ADVERTORIAL • February 2024

Seven things you might not know about Gibraltar

A little corner of Britain in the sunny Mediterranean isn’t the only USP Gibraltar has up its sleeve – it’s also the custodian of unexpected historical, cultural and gastronomical treasures. Here, on a quest to reveal some of the Rock’s most enticing secrets, we leave no stone unturned 

Its caves are UNESCO-recognised

Thank your ancestors for the extraordinary discoveries inside Gorham’s Cave Complex: four sea caves gnarled into steep limestone cliffs on its eastern coast, which show proof of Neanderthal life. Inside, rock engravings are noteworthy for both their rarity and age – a mind-bending 39,000 years old – making Gibraltar a rich archaeological time capsule into early man’s evolution. That’s not all. In 2019, it was revealed that fragments of a Gorgoneion had been found. This ceramic representation of Medusa’s head links the site to Greek mythology – and even the possibility that the cave was home to the snake-haired sister herself. Let your imagination run wild on the purpose-built viewing platform, which gazes over the whole UNESCO World Heritage Site and offers video commentary by specialists. 


There’s VAT-free shopping

Gibraltar’s retail scene boasts an extremely purse-pleasing attribute – it’s free of VAT, which means bargains are here to be had. Direct your wallet to Main Street, a pedestrianised hub that runs the length of the city centre and combines high street mainstays, independent boutiques and stores (with many names you’ll recognise from back in Blighty). Fragrances, cosmetics and spirits offer the best in the way of deals, alongside well-priced crystal and porcelain, local handicrafts and jewellery. 

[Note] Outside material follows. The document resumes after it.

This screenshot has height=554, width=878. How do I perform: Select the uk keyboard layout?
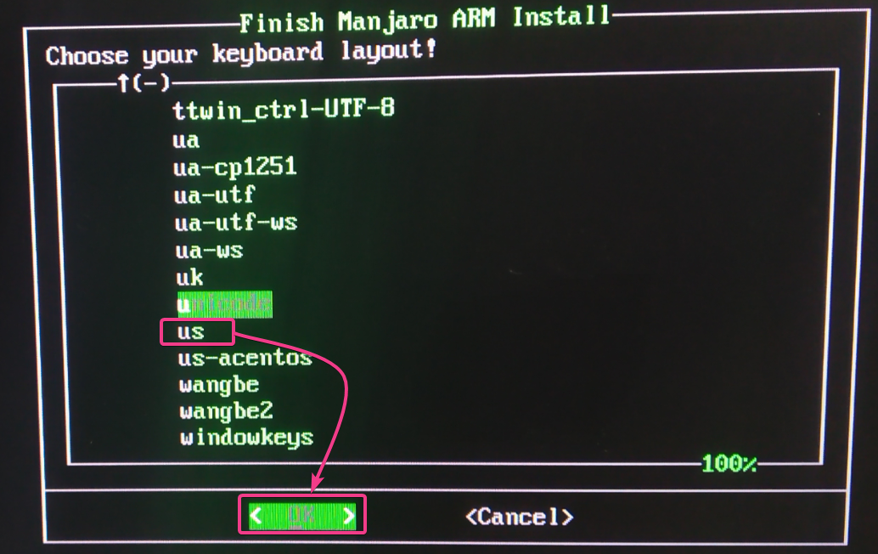(x=189, y=277)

The currency feels familiar

Don’t let the acronym GIP thrown you off. Gibraltar also uses pounds sterling, making it one of the most effortless overseas destinations to travel to for UK holidaymakers. All British notes and coins issued by the Bank of England are legal tender in Gibraltar, and the value is exactly the same (even though the currencies look intriguingly different). No queueing up at the currency exchange for you.


There’s an outstanding literary scene

The tenth anniversary of the Gibunco Gibraltar International Literary Festival falls in 2024. This internationally renowned event attracts English language novelists, historians, biographers, illustrators and public figures to the island every November. Festival patron, HRH Anne, Princess Royal, is a regular attendee, while last year’s edition welcomed Dame Mary Berry and Lady Theresa May as headline speakers, as well as children’s author Ann Bryant and Horrible Histories illustrator Martin Brown. Just make sure to book your hotel as soon as possible to avoid missing out.


You can speak like a local

Forget panic-swotting Duolingo in Departures. English is Gibraltar’s official language and is seen on signs and street names, used by the government, taught in schools and overheard in the street. But if you do hear a curious language that you just can’t place, it’s likely Llanito – a unique Gibraltarian dialect that’s a fascinating hybrid of English and Andalucian Spanish, interlaced with mediaeval Genoese, Hebrew, Maltese and Portuguese. 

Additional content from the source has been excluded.